*** Entries shown
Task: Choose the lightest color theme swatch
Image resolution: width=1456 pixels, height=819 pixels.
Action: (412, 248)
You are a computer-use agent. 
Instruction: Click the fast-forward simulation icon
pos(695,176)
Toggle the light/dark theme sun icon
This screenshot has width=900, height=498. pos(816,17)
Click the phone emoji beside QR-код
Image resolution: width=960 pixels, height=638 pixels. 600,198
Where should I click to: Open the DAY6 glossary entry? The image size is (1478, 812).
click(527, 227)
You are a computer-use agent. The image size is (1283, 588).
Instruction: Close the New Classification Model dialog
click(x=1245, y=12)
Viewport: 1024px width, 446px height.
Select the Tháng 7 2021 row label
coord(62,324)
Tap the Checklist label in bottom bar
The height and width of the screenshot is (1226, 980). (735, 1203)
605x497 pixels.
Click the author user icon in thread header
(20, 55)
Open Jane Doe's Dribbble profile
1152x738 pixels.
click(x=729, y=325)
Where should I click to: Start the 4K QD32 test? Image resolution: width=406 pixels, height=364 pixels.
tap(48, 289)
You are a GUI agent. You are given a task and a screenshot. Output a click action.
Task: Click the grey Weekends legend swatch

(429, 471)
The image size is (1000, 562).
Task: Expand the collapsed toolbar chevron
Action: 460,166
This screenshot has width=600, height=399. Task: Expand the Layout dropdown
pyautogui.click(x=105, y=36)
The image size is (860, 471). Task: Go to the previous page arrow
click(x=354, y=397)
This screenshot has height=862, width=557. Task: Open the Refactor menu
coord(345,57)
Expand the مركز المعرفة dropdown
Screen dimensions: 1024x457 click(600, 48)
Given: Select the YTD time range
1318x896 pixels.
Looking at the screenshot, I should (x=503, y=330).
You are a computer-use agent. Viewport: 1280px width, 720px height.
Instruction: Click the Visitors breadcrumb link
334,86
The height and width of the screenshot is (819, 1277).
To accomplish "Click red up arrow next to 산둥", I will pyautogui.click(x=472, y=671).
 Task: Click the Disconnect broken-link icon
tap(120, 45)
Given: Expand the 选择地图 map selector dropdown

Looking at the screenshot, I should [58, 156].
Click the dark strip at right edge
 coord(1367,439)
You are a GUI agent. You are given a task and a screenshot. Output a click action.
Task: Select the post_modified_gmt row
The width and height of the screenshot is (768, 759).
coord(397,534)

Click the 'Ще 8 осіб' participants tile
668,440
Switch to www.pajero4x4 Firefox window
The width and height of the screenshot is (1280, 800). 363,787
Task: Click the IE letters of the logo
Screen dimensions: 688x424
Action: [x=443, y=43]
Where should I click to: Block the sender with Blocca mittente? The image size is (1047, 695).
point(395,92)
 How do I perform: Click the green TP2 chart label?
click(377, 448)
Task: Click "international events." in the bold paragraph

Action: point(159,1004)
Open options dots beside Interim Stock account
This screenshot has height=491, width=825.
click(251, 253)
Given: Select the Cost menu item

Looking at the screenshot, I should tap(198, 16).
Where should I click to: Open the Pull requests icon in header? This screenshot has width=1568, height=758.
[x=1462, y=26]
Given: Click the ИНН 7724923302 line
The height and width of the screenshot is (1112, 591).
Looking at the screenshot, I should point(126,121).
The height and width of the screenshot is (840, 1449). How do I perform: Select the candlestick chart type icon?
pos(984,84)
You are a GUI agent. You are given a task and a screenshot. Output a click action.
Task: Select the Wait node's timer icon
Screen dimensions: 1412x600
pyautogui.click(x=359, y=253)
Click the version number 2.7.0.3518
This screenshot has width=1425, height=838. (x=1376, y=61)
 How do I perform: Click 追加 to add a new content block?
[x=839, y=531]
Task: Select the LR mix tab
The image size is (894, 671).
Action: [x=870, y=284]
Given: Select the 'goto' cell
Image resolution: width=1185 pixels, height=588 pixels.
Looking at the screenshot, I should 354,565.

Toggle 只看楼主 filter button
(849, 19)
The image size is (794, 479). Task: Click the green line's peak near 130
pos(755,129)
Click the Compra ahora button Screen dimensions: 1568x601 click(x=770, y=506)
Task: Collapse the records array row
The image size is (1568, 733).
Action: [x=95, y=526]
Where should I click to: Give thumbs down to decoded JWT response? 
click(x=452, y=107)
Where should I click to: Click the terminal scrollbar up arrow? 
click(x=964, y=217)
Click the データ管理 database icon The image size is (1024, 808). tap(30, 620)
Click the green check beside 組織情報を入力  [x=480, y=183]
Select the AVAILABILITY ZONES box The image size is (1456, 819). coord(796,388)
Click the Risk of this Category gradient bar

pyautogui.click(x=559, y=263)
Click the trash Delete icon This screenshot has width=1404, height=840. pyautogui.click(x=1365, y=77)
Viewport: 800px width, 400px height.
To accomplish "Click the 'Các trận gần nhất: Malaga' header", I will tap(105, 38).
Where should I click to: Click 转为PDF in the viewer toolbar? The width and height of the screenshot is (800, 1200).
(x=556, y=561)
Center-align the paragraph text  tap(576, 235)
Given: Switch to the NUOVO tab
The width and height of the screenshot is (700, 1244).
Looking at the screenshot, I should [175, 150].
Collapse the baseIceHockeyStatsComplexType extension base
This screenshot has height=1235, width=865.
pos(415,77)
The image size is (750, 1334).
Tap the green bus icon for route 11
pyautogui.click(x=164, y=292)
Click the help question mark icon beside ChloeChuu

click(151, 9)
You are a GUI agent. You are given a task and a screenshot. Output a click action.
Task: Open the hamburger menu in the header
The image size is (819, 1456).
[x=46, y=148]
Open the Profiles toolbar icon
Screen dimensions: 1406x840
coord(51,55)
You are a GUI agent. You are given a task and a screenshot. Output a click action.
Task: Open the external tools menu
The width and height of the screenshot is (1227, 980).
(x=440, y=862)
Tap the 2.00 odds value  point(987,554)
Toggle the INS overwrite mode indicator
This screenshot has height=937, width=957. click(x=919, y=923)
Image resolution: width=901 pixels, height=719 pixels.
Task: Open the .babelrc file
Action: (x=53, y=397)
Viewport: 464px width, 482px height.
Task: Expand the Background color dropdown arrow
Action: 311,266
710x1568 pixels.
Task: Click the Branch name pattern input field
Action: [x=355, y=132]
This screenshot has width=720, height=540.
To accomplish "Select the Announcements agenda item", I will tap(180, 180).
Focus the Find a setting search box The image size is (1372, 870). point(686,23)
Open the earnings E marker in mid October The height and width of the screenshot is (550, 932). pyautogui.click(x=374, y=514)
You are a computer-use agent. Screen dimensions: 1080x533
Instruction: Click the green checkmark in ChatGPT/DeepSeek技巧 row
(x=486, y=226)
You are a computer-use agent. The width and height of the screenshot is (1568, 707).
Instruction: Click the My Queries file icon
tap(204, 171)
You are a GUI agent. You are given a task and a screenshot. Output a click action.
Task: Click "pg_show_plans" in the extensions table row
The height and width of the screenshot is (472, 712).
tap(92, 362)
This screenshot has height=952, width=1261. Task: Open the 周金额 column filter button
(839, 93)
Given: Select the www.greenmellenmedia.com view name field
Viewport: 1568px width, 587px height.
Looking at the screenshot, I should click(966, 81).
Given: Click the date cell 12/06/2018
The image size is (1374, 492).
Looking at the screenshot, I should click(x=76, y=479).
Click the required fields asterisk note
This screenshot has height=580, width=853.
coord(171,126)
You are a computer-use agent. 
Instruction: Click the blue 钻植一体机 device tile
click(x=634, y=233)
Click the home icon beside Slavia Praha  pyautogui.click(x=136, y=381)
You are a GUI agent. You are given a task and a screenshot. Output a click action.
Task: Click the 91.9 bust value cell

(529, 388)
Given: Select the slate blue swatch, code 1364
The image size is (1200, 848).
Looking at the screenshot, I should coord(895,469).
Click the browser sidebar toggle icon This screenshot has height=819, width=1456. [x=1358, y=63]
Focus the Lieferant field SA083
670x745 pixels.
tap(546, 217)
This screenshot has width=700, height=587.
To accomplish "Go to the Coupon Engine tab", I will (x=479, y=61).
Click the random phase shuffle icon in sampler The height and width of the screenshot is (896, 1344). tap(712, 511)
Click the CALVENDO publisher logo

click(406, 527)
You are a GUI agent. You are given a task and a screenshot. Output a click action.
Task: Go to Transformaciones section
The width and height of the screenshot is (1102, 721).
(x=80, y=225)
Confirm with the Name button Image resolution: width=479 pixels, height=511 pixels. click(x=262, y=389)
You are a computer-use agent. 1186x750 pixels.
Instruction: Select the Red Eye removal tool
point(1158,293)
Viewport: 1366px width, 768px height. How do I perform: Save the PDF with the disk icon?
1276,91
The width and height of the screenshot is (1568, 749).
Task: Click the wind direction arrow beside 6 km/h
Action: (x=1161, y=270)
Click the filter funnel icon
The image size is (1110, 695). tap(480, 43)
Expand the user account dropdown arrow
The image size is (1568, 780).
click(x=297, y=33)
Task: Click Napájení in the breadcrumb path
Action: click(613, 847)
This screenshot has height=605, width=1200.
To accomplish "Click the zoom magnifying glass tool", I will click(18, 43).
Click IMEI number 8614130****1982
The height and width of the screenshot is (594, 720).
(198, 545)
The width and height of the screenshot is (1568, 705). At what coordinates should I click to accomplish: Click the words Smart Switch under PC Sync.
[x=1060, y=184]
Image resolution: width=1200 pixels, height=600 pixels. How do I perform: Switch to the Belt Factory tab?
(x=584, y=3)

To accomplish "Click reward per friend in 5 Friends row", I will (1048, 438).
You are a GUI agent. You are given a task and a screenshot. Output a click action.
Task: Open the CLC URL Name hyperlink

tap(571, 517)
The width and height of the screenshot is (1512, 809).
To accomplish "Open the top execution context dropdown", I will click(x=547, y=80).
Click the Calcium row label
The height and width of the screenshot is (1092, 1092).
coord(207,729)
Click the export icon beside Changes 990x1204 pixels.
******
**Written problem:**
Write out the material from the line with "Image resolution: width=1200" to the line with "will (1048, 438).", both included, as a numbered list with blank lines dropped.

**Task solution:**
1. Image resolution: width=1200 pixels, height=600 pixels. How do I perform: Switch to the Belt Factory tab?
2. (x=584, y=3)
3. To accomplish "Click reward per friend in 5 Friends row", I will (1048, 438).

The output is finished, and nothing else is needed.